The joint appearance of Biden and Harris paints a picture of how the two might campaign in the final days before the election. Biden described Harris as someone who has “the backbone of a ramrod and the moral compass of a saint.”

Harris spent the morning in Detroit, joining union leaders at Northwestern High School touting the virtues of union organizing – the five-day work week, sick leave, vacation and other benefits.

“We celebrate unions because they helped build America and because they helped build America’s middle class,” she said. “When union wages go up, everyone’s wages go up.”

Biden will be the first sitting president to attend a UAW picket line in September 2023, supporting the union in its labor dispute with major automakers. “You guys – the UAW – saved the auto industry in 2008 and before,” Biden shouted through a megaphone on the picket line in Michigan. “You made a lot of sacrifices, gave up a lot. The companies were in trouble. Now they’re doing incredibly well, and you know what? You should be doing incredibly well, too.”

UAW President Shawn Fain is both a vocal supporter of the revival of the American labor movement and a staunch opponent of Trump. “Donald Trump is all hot air, but Kamala Harris is all action,” Fain said at the Democratic National Convention in August while wearing a T-shirt that read “Trump is a scab.” Harris supporters chanted the phrase in Detroit this morning.

Although Trump called for Fain’s “immediate firing” in his acceptance speech to the Republican National Convention, the Republican candidate has tried to win over blue-collar voters during his campaign to return to office. Renegotiating the North American Free Trade Agreement and his proposed tariffs of 10-20% on foreign trade were central to his advocacy, arguing that this would bring back manufacturing from offshore facilities.
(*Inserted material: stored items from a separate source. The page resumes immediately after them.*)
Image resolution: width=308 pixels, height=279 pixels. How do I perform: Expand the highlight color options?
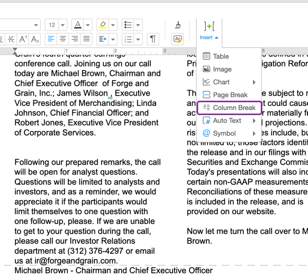point(113,25)
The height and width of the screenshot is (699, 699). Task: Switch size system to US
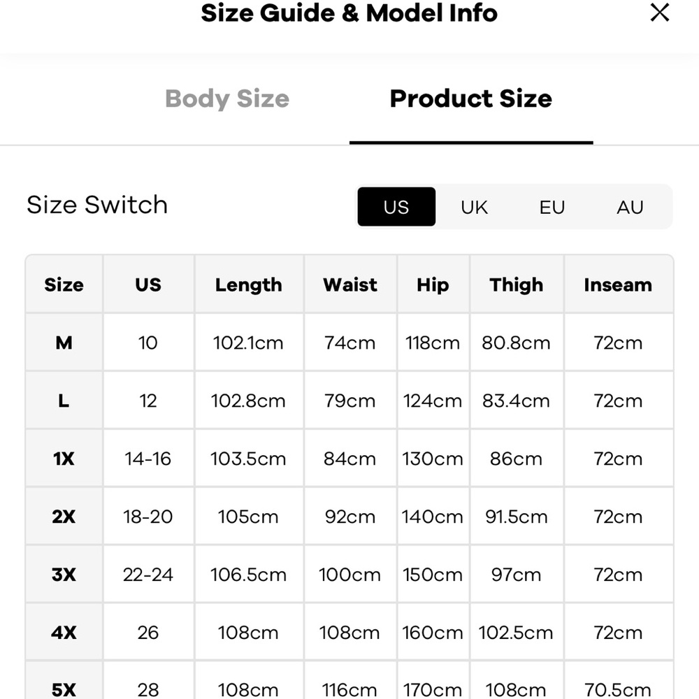(x=396, y=207)
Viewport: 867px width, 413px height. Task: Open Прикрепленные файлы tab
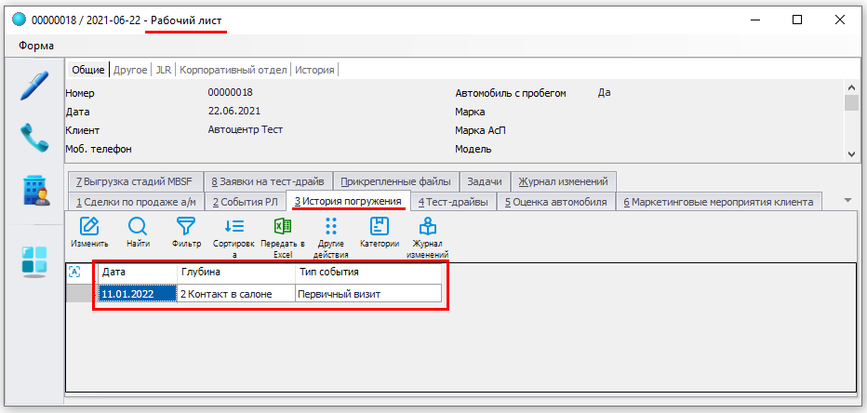click(395, 181)
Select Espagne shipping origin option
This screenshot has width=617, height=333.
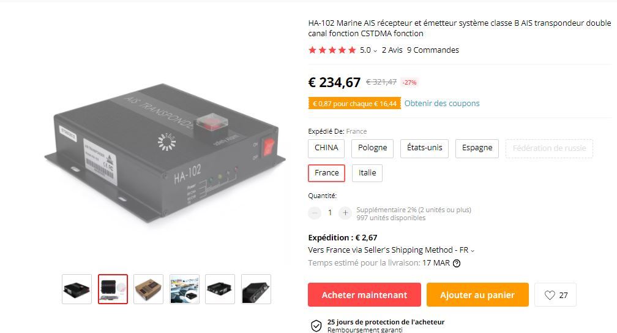tap(477, 148)
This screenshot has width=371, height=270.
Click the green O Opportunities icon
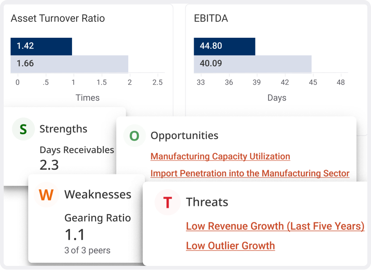(x=134, y=136)
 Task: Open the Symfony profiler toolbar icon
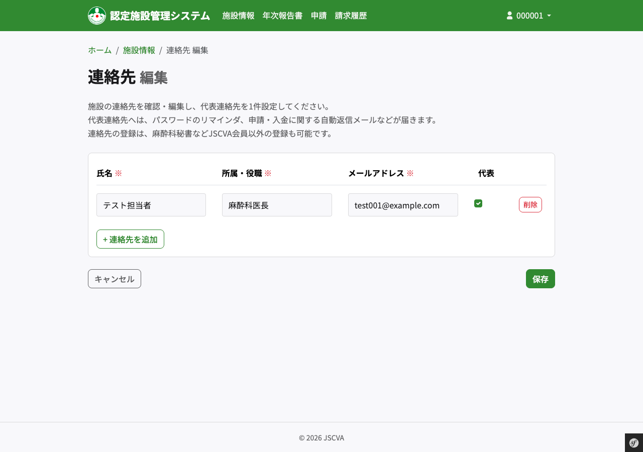click(633, 442)
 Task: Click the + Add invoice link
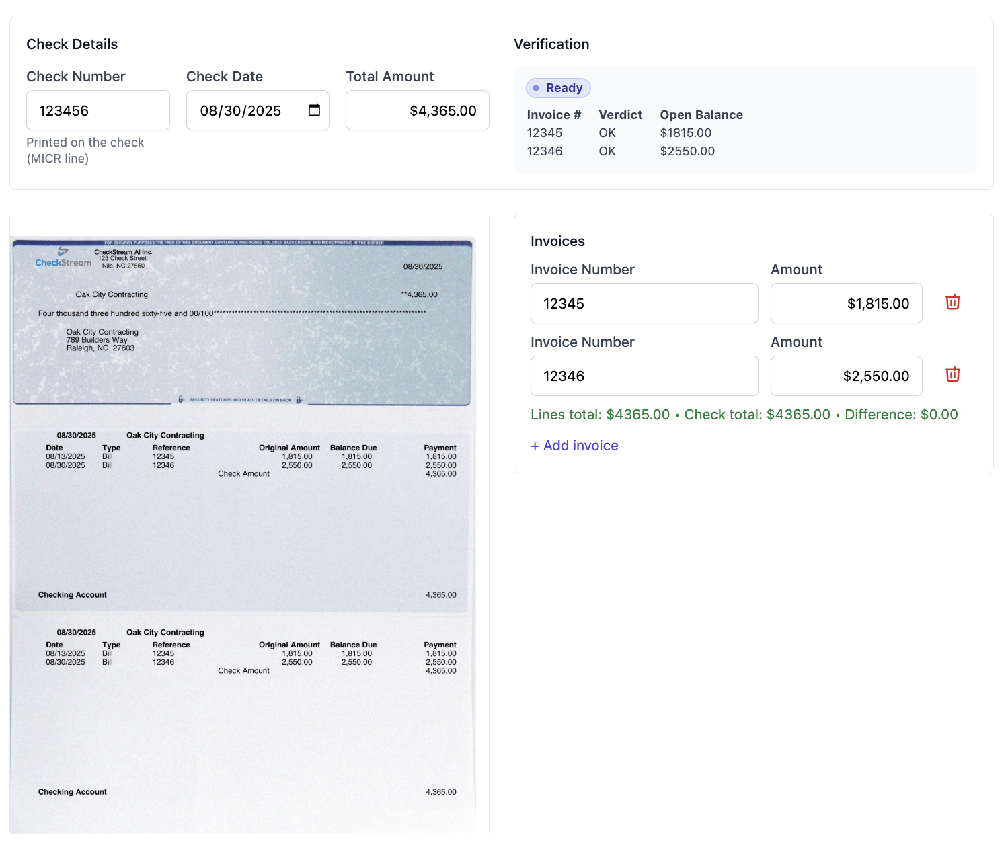coord(574,445)

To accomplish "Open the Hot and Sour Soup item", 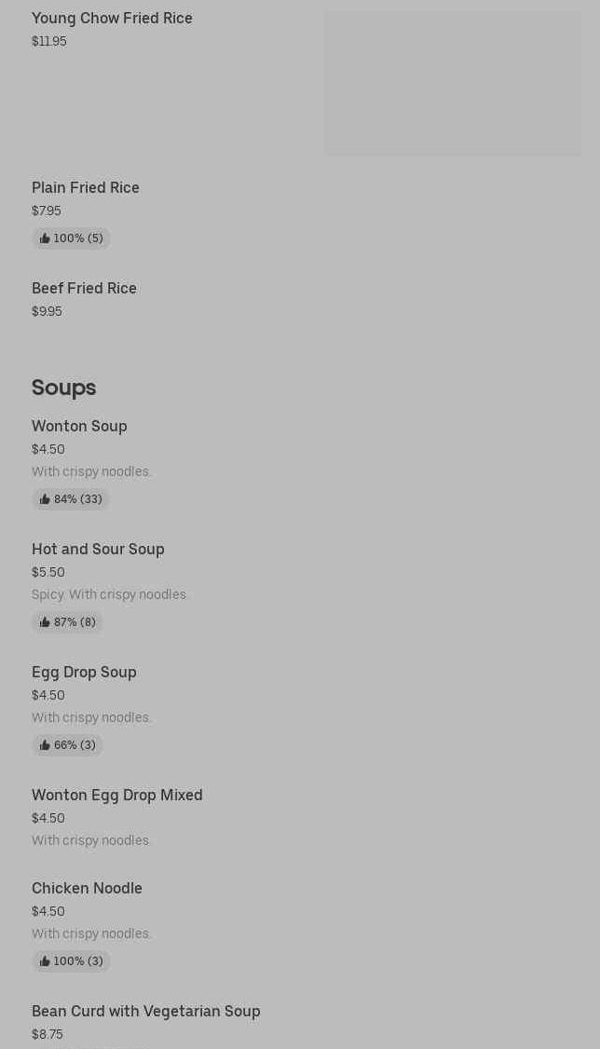I will 98,549.
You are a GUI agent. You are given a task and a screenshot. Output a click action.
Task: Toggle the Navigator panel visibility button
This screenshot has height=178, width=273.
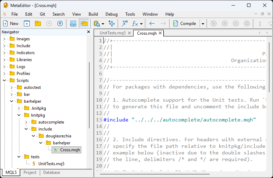click(84, 24)
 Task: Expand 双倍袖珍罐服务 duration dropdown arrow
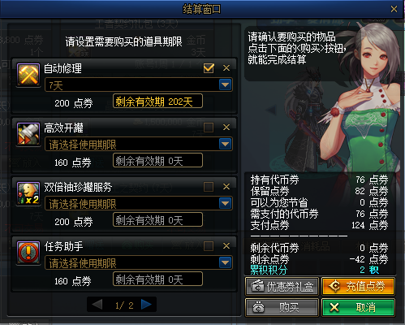(226, 203)
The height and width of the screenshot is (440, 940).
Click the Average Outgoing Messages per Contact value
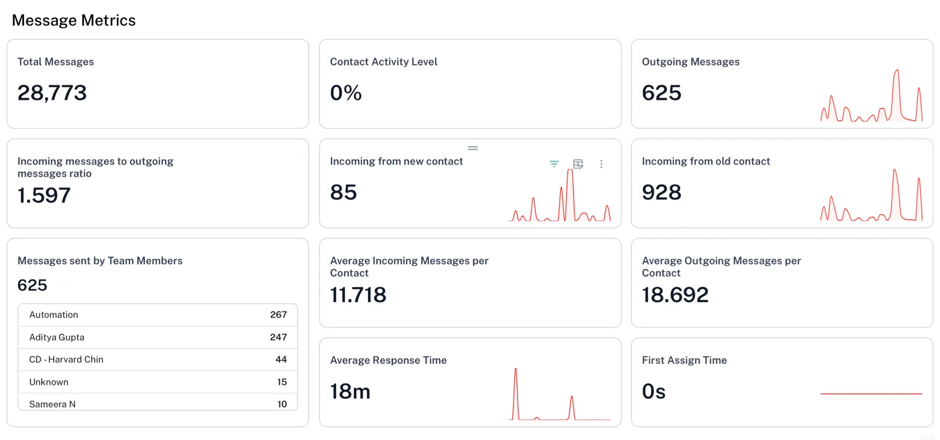675,295
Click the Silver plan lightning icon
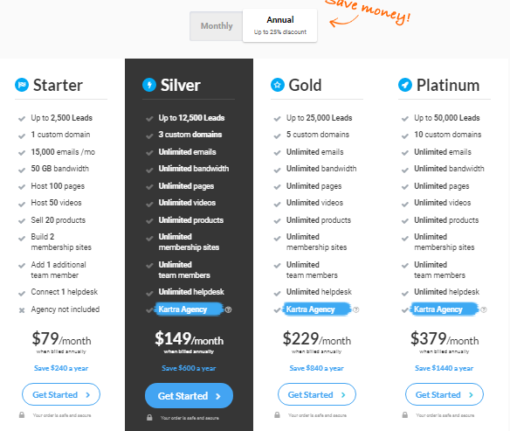 (x=149, y=85)
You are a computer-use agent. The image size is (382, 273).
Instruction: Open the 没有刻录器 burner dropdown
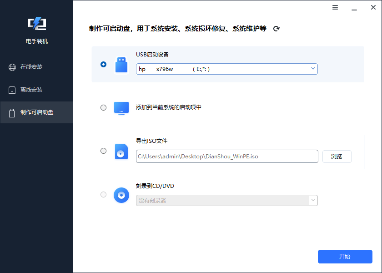[x=226, y=200]
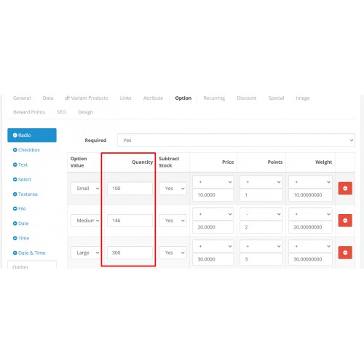This screenshot has height=364, width=364.
Task: Open Subtract Stock dropdown for Medium row
Action: click(173, 221)
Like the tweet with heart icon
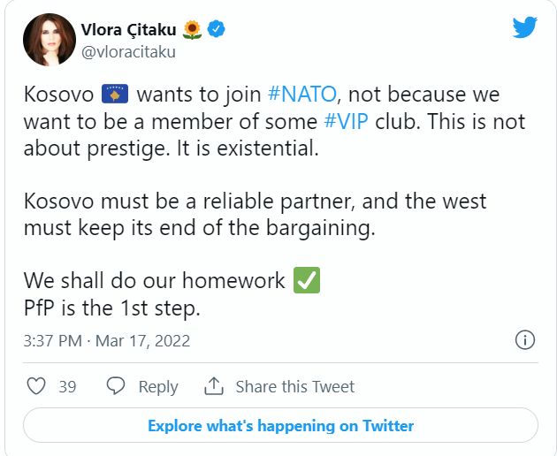The width and height of the screenshot is (557, 456). [36, 385]
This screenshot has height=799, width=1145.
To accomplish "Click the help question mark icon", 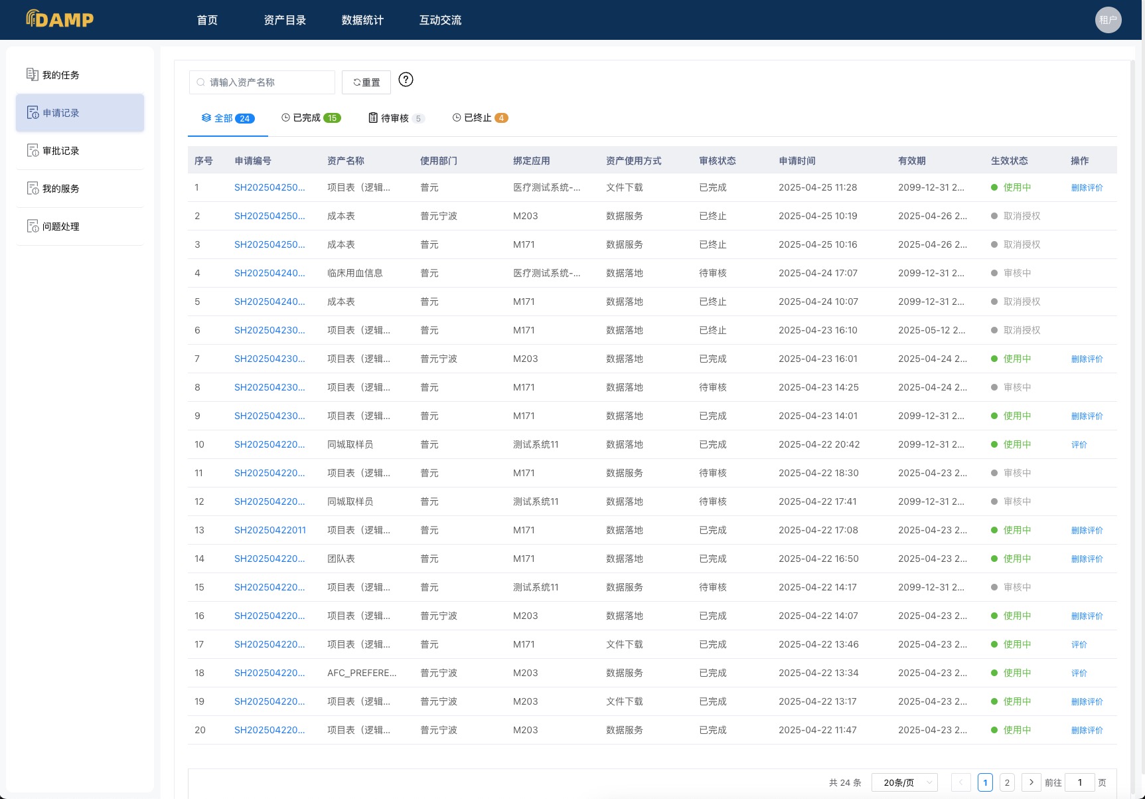I will point(406,80).
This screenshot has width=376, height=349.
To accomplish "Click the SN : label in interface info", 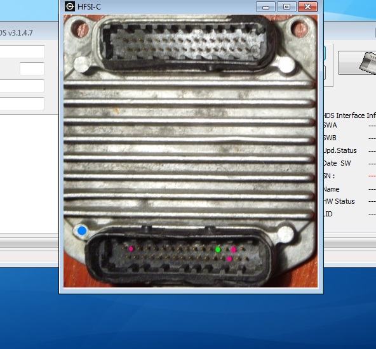I will click(329, 176).
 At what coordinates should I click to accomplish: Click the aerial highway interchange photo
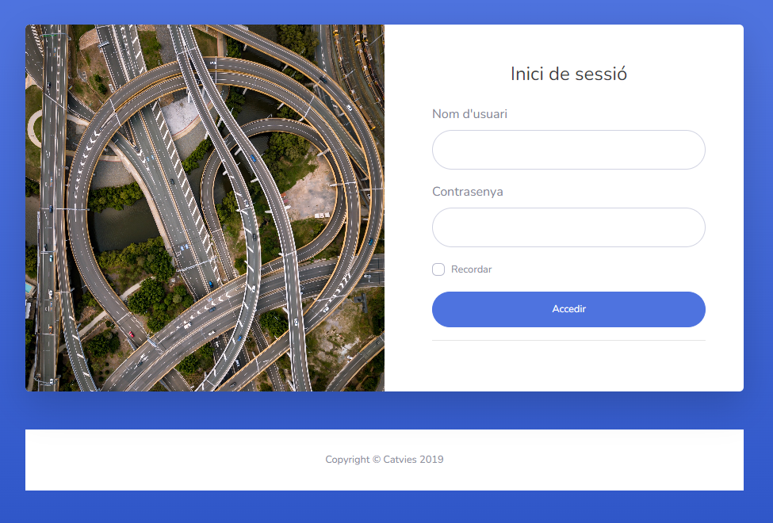pos(205,208)
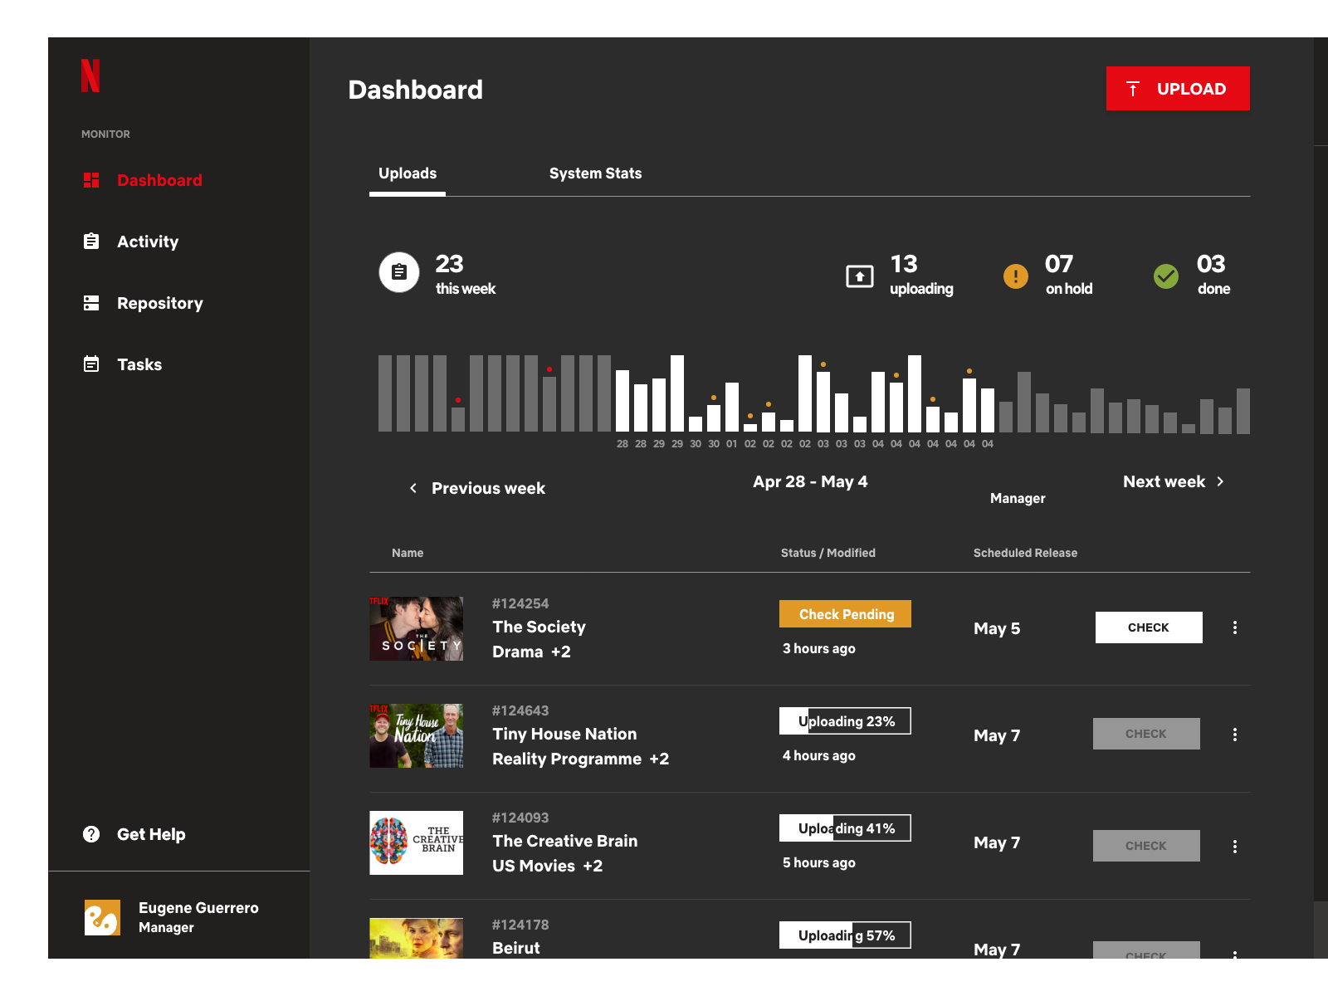Click Check button for The Society
Image resolution: width=1328 pixels, height=996 pixels.
point(1148,627)
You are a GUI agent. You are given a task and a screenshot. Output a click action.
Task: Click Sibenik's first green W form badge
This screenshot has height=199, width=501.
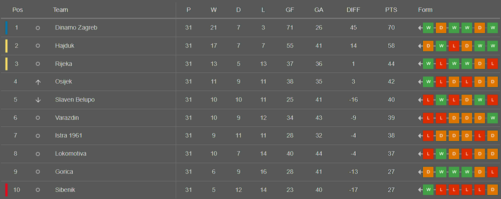[428, 190]
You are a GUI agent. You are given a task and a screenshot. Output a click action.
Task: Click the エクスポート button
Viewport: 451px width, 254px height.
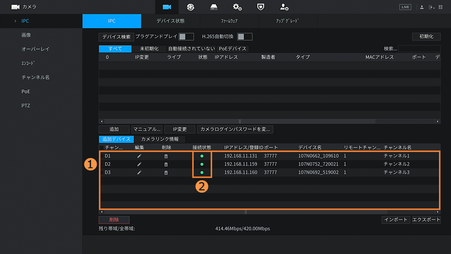click(426, 220)

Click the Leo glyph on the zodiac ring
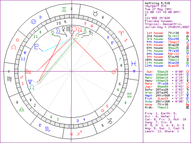pyautogui.click(x=13, y=48)
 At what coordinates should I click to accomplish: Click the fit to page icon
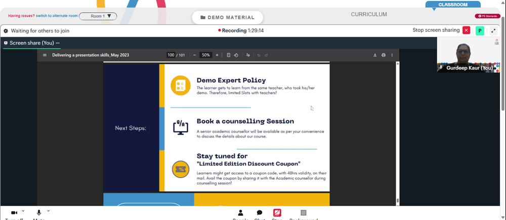click(x=229, y=55)
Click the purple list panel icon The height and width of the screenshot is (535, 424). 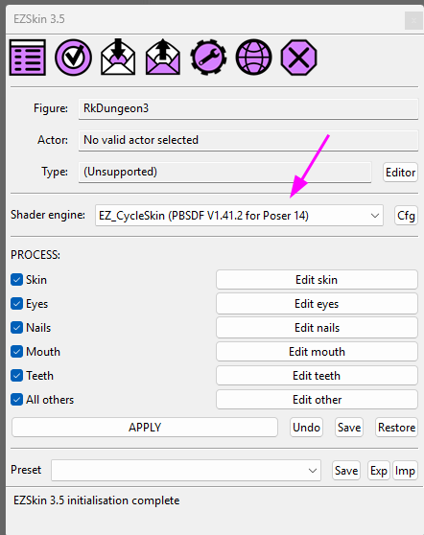[28, 58]
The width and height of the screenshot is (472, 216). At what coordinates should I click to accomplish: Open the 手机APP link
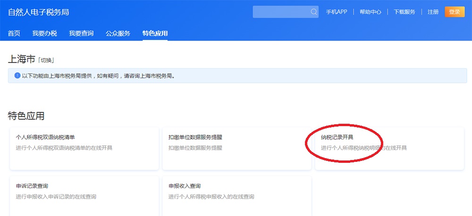click(x=337, y=12)
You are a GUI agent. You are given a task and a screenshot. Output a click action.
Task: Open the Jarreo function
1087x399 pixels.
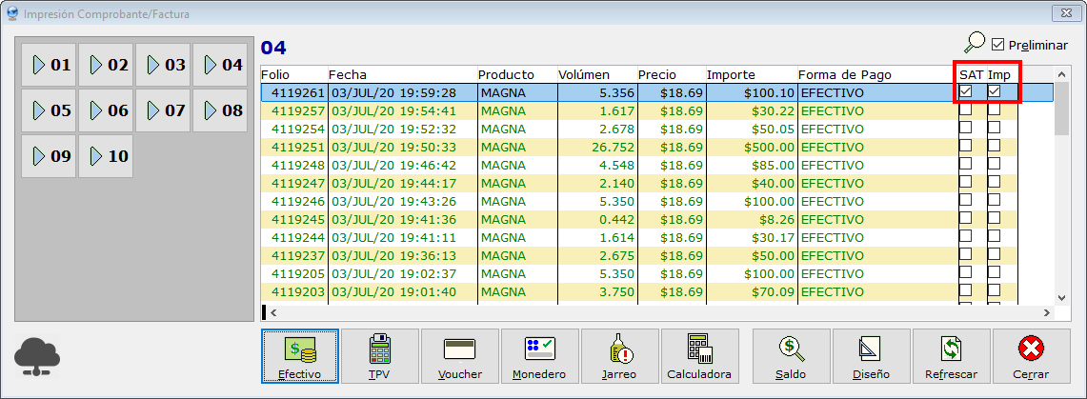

But Project 2025 – a conservative playbook for a second Trump administration penned by the Heritage Foundation – aims to end merit-based employment for thousands of unionized federal workers. It calls for changes to “protected concerted activity” that would allow employers to more easily take action against unions and eliminate the “persuasion rule” that requires companies to disclose their data when they hire union-busting consultants.

Trump has also changed his mind in his public statements about the electric car industry. He initially called for an end to electric car regulations, but recently walked back that rhetoric after Tesla CEO Elon Musk endorsed his candidacy. During an interview on Musk’s social media platform X/Twitter, Trump raved about Musk’s handling of labor relations.

“They’re on strike,” Trump said. “I’m not going to name the company, but they’re on strike and they say, ‘That’s OK. You’re all gone. You’re all gone. So every single one of you is gone,’ and you’re the biggest.”

This prompted Teamsters President Sean O’Brien – who spoke at the RNC convention to the surprise of many union leaders – to walk back his own overtures to Trump. “Firing workers for organizing, striking and exercising their rights as Americans is economic terrorism,” O’Brien said.